• **DATA EXTRACT**

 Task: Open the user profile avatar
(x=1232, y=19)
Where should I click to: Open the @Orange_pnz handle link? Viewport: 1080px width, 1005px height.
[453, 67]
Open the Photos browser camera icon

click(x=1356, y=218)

• **EXERCISE BRIEF**
The entries are to be retyped in full, with no alteration.

• **TASK SOLUTION**
 Task: Open the user profile avatar
(x=1232, y=19)
Where should I click to: Open the @Orange_pnz handle link? Viewport: 1080px width, 1005px height.
[453, 67]
Open the Photos browser camera icon

click(x=1356, y=218)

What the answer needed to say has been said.